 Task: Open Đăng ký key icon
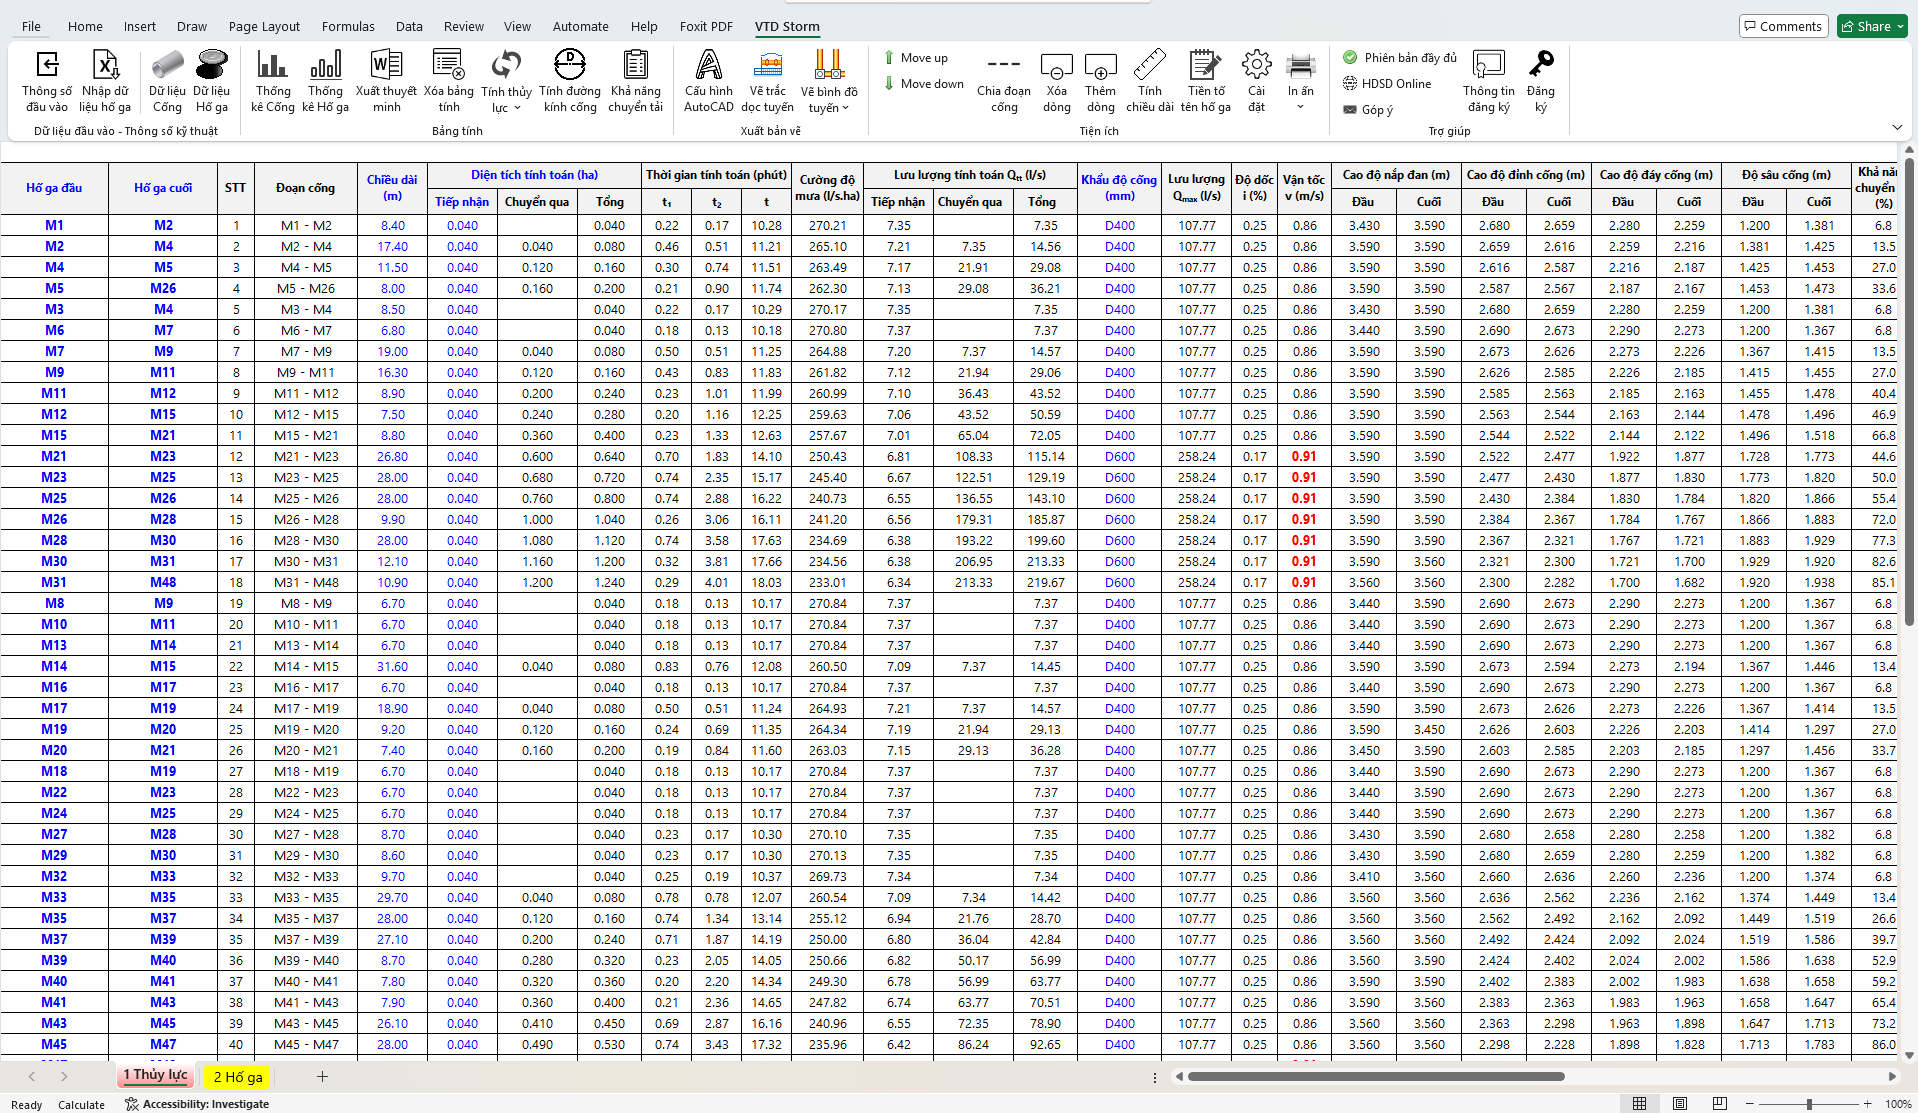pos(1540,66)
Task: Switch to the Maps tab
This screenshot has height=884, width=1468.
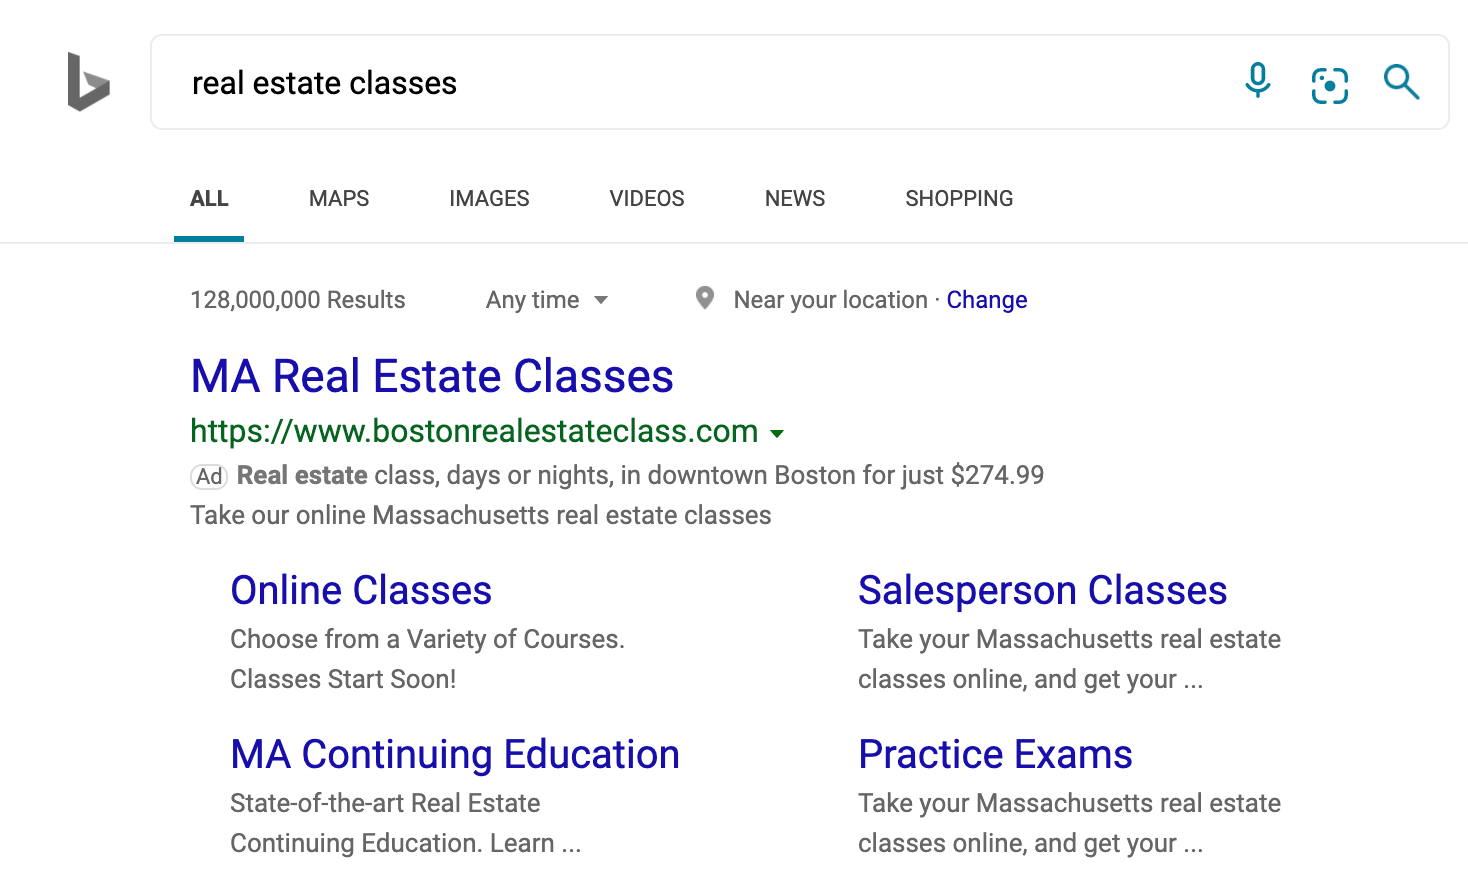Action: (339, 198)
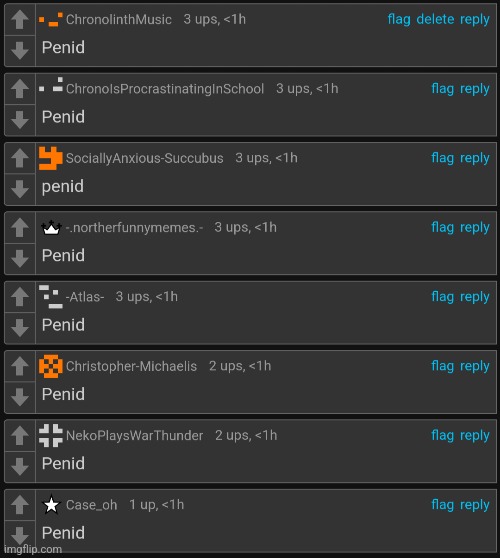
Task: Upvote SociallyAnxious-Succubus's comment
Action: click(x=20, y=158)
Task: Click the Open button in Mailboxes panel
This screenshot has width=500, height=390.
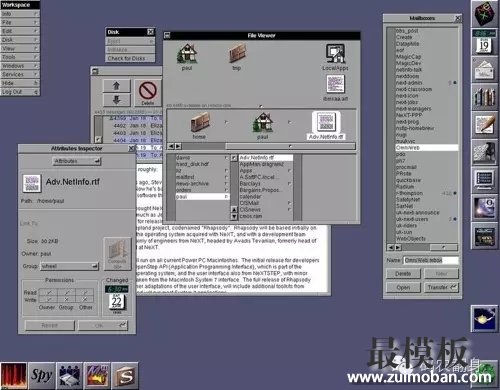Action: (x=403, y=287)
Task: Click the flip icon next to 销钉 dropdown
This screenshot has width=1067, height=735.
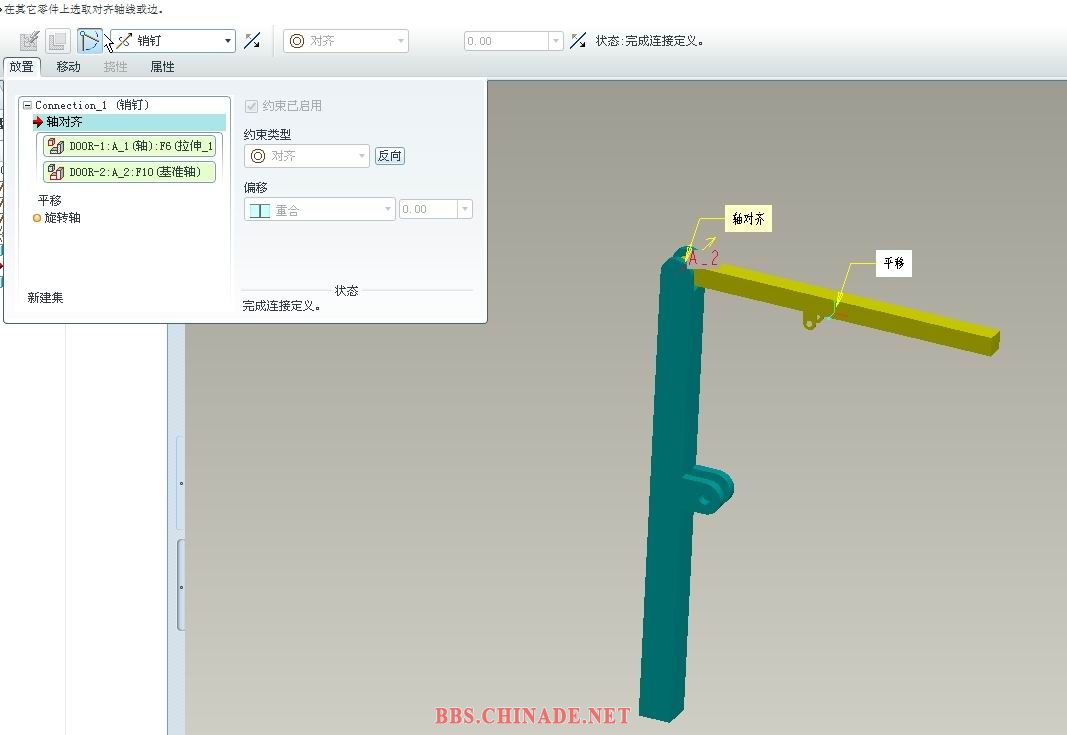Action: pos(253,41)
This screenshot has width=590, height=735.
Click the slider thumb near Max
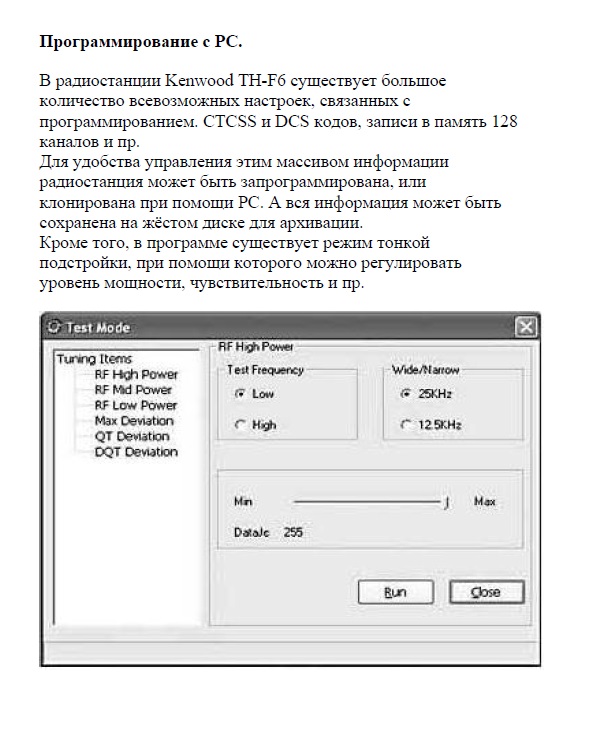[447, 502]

|---|

(Task prompt):
Pictures in the records are to be left out; repeat everything else exactly.

(The answer):
 Task: Open Đăng ký key icon
pos(1540,66)
Task: Switch to the Maps tab
This screenshot has height=884, width=1468.
Action: (339, 198)
Task: Upvote SociallyAnxious-Succubus's comment
Action: click(x=20, y=158)
Task: Click the Open button in Mailboxes panel
This screenshot has width=500, height=390.
Action: (x=403, y=287)
Task: Click the flip icon next to 销钉 dropdown
This screenshot has width=1067, height=735.
Action: pos(253,41)
This screenshot has width=590, height=735.
Click the slider thumb near Max
[447, 502]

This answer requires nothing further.